(Given information):
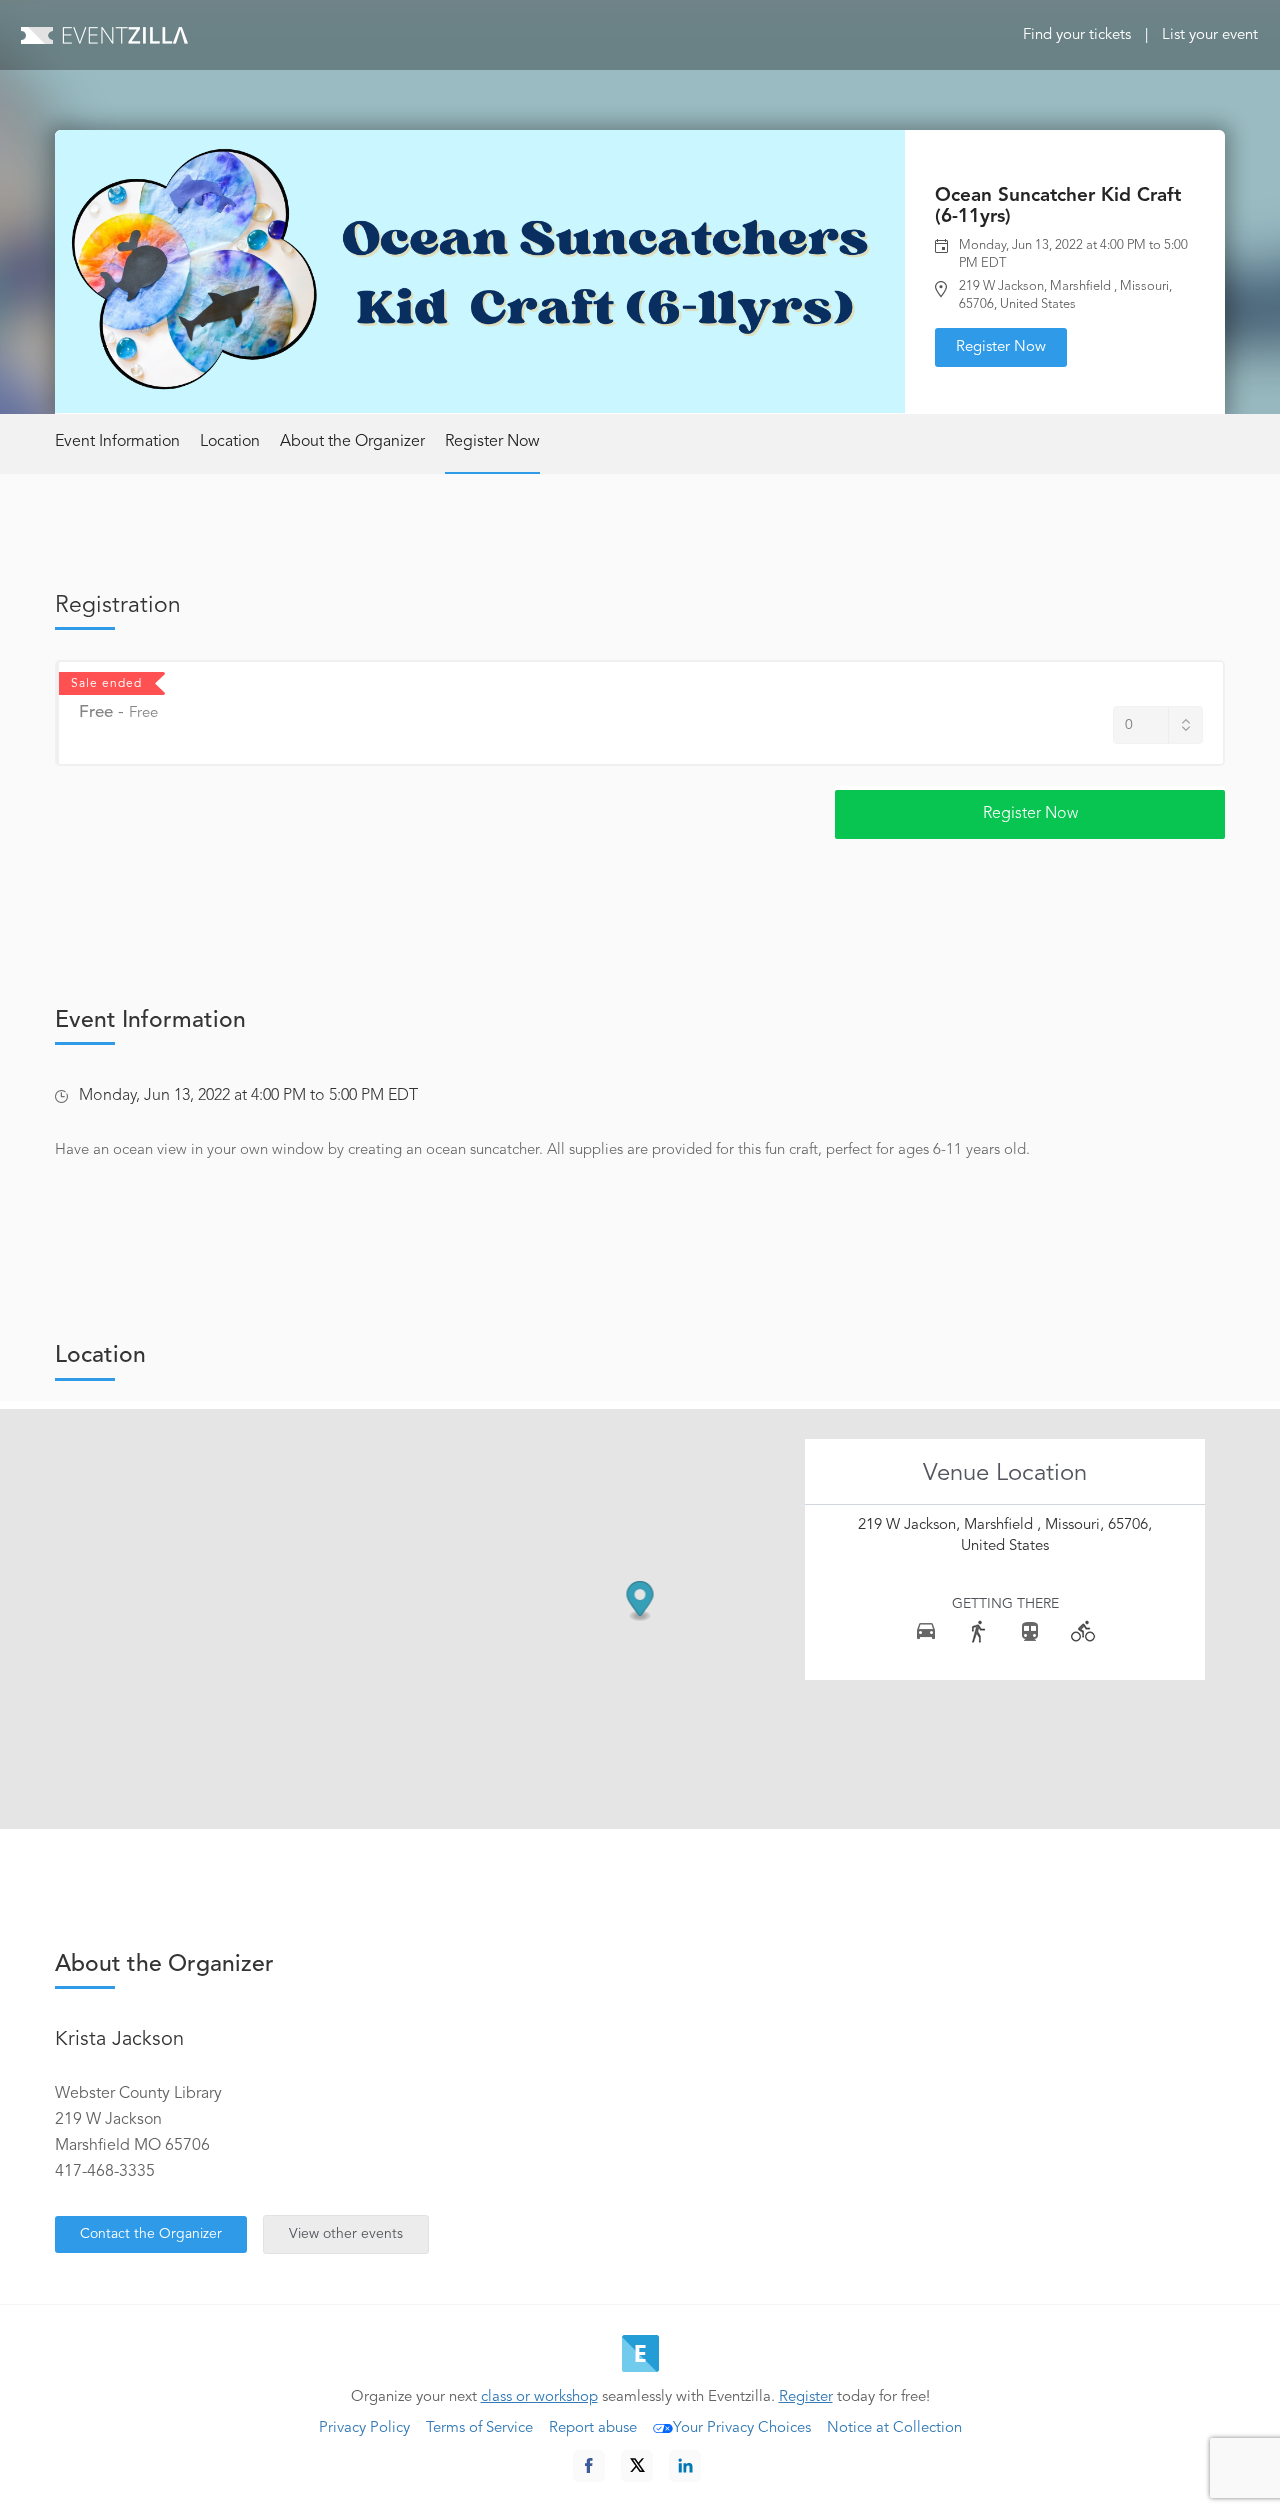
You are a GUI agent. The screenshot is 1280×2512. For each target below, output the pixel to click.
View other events (346, 2234)
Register (806, 2397)
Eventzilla (104, 35)
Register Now (1001, 347)
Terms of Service (479, 2428)
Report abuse (593, 2428)
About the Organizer (352, 442)
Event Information (117, 442)
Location (230, 442)
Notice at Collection (894, 2428)
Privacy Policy (364, 2428)
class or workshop (539, 2397)
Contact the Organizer (151, 2234)
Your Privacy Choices (742, 2428)
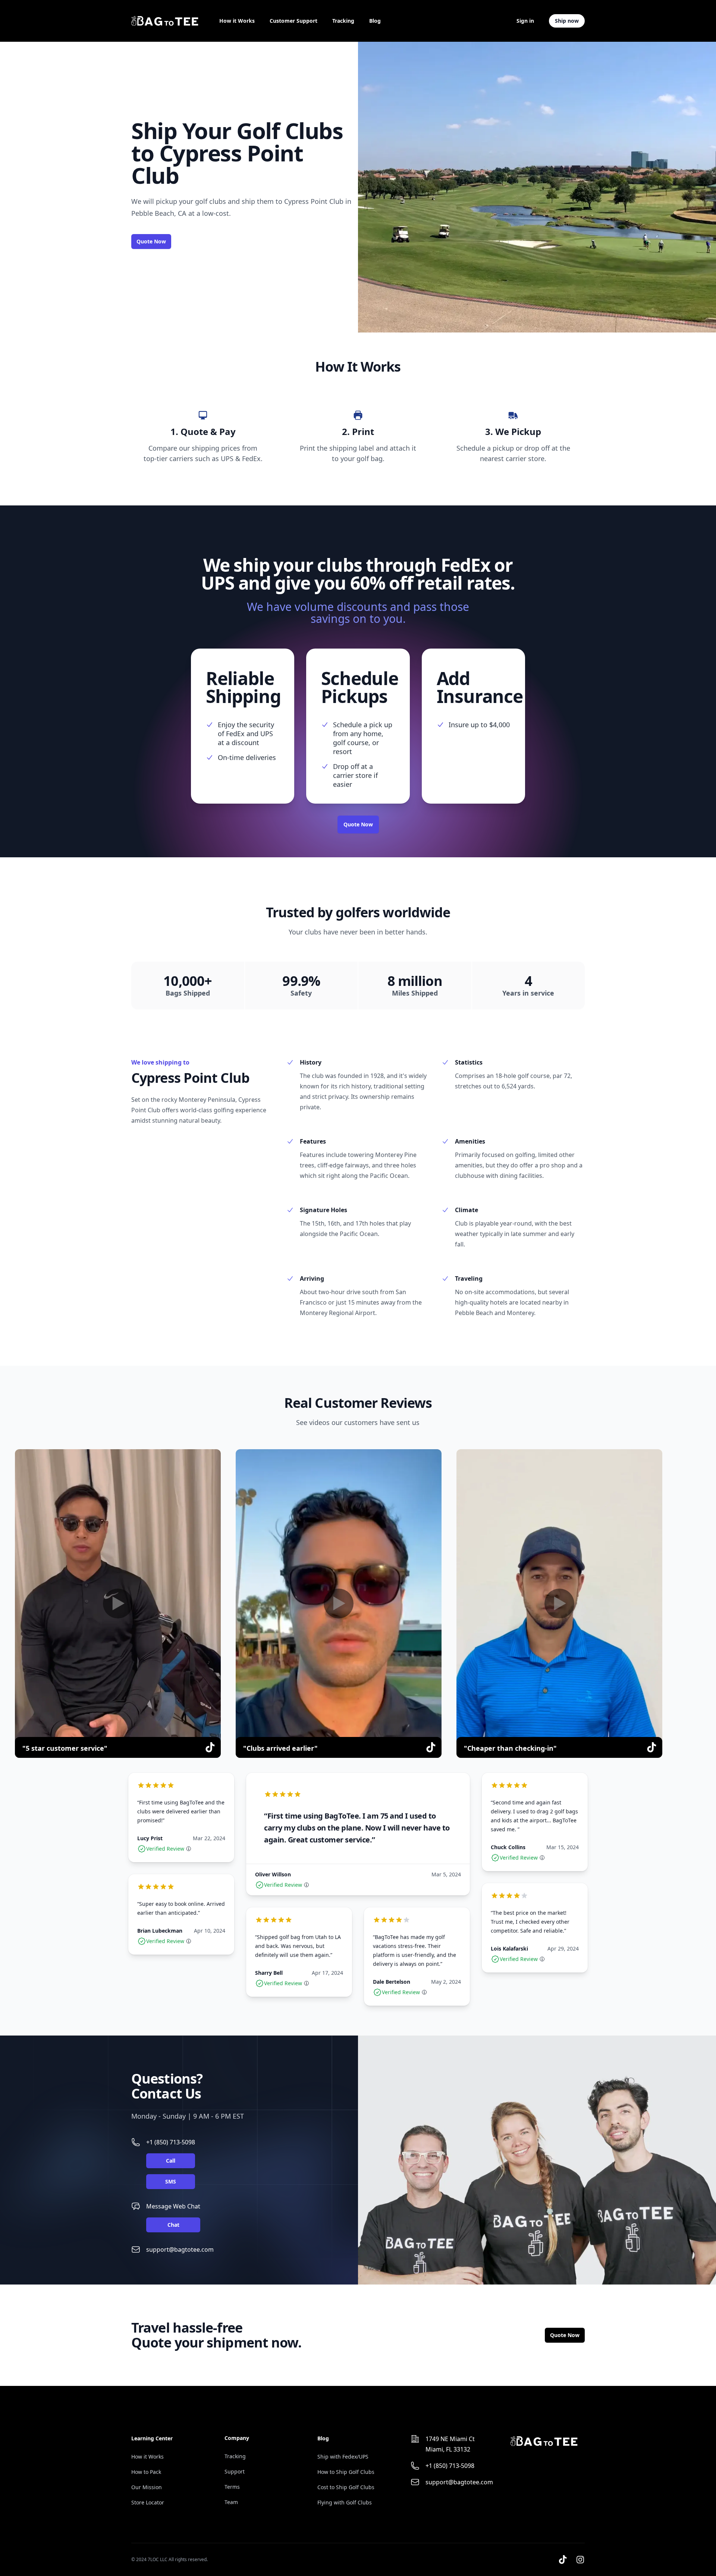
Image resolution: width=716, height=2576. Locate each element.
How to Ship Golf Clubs (345, 2471)
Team (231, 2502)
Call (170, 2160)
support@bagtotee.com (180, 2249)
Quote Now (151, 241)
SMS (170, 2181)
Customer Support (293, 20)
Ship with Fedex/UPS (342, 2456)
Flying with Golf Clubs (344, 2502)
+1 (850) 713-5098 (170, 2142)
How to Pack (146, 2471)
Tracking (343, 20)
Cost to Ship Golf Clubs (345, 2487)
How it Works (237, 20)
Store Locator (147, 2502)
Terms (232, 2486)
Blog (375, 20)
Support (234, 2471)
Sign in (525, 20)
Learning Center (152, 2438)
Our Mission (146, 2487)
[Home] (164, 20)
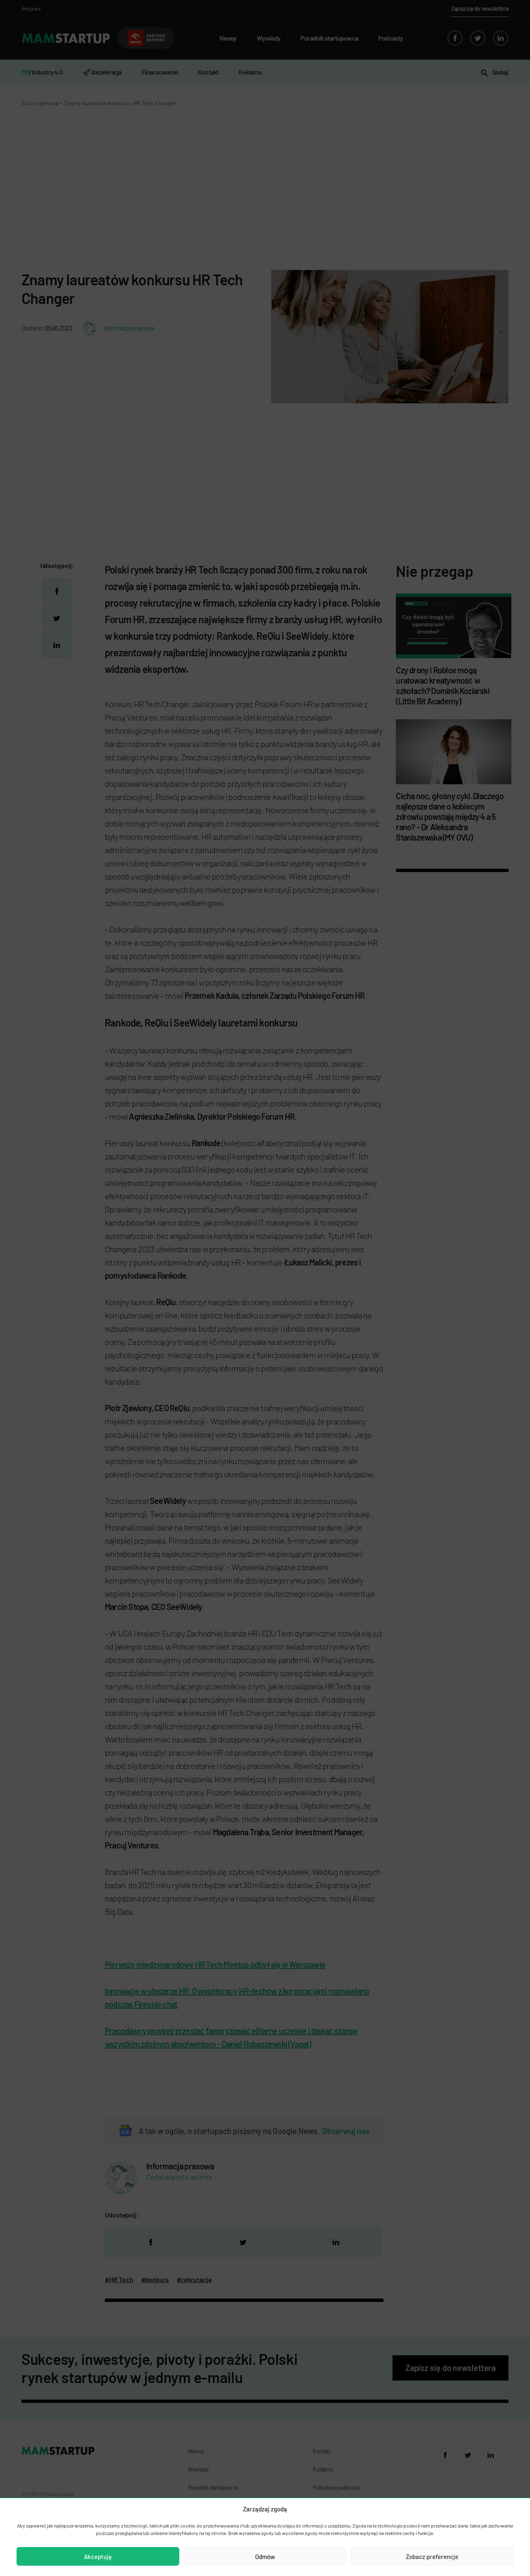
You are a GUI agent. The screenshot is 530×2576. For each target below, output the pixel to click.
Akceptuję (98, 2556)
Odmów (265, 2556)
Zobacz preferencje (432, 2556)
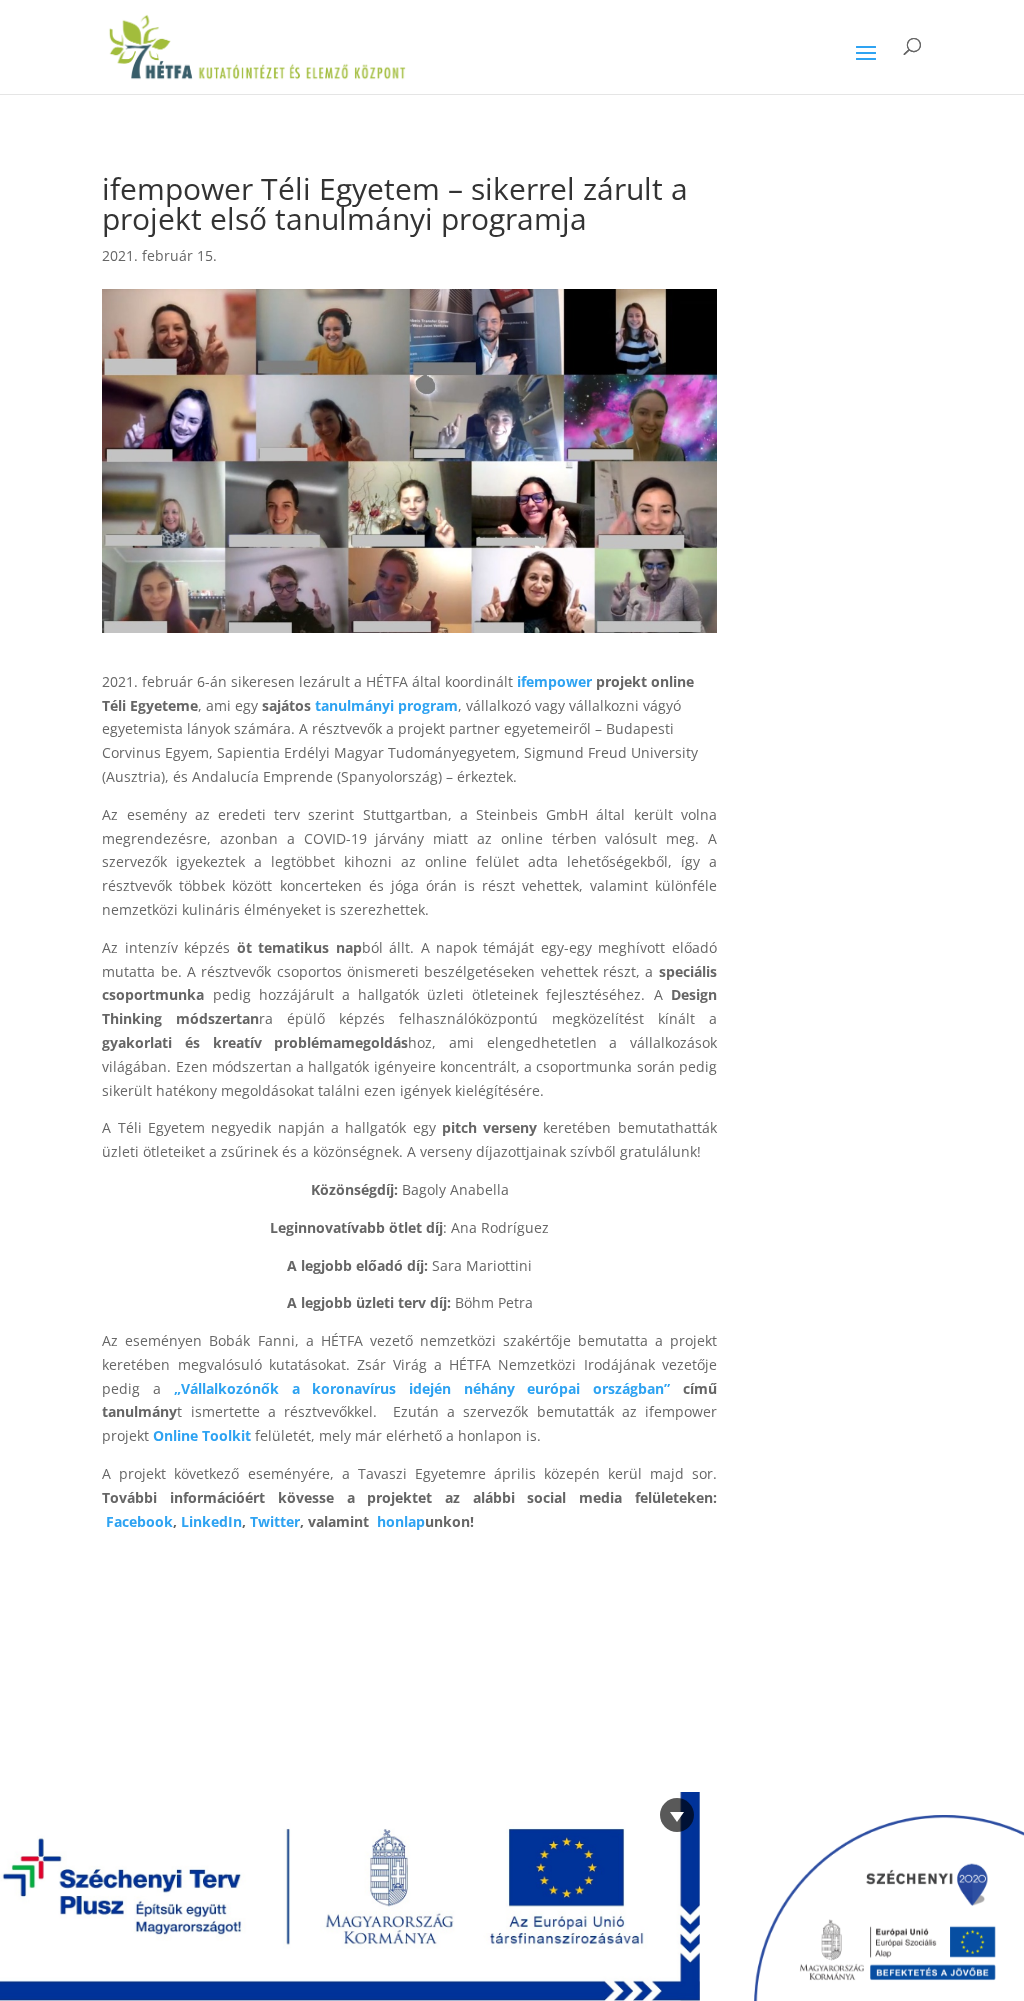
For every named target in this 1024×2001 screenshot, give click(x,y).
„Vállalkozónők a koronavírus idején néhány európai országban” (422, 1388)
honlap (401, 1521)
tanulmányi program (386, 705)
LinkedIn (211, 1521)
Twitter (275, 1521)
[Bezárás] (677, 1815)
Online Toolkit (202, 1435)
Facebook (139, 1521)
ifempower (554, 681)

(Work item):
Would you output each entry exactly and leave the pictures behind?

(Worked solution):
You are a GUI agent. The screenshot is 1280×2512. For each target below, output the pixel to click.
View other events (346, 2234)
Register (806, 2397)
Eventzilla (104, 35)
Register Now (1001, 347)
Terms of Service (479, 2428)
Report abuse (593, 2428)
About the Organizer (352, 442)
Event Information (117, 442)
Location (230, 442)
Notice at Collection (894, 2428)
Privacy Policy (364, 2428)
class or workshop (539, 2397)
Contact the Organizer (151, 2234)
Your Privacy Choices (742, 2428)
Image resolution: width=716, height=2576. Locate each element.
How to Ship Golf Clubs (345, 2471)
Team (231, 2502)
Call (170, 2160)
support@bagtotee.com (180, 2249)
Quote Now (151, 241)
SMS (170, 2181)
Customer Support (293, 20)
Ship with Fedex/UPS (342, 2456)
Flying with Golf Clubs (344, 2502)
+1 (850) 713-5098 (170, 2142)
How to Pack (146, 2471)
Tracking (343, 20)
Cost to Ship Golf Clubs (345, 2487)
How it Works (237, 20)
Store Locator (147, 2502)
Terms (232, 2486)
Blog (375, 20)
Support (234, 2471)
Sign in (525, 20)
Learning Center (152, 2438)
Our Mission (146, 2487)
[Home] (164, 20)
You are a GUI agent. The screenshot is 530×2576. For each target below, output the pixel to click.
Akceptuję (98, 2556)
Odmów (265, 2556)
Zobacz preferencje (432, 2556)
For every named target in this 1024×2001 screenshot, give click(x,y).
„Vállalkozónők a koronavírus idején néhány európai országban” (422, 1388)
honlap (401, 1521)
tanulmányi program (386, 705)
LinkedIn (211, 1521)
Twitter (275, 1521)
[Bezárás] (677, 1815)
Online Toolkit (202, 1435)
Facebook (139, 1521)
ifempower (554, 681)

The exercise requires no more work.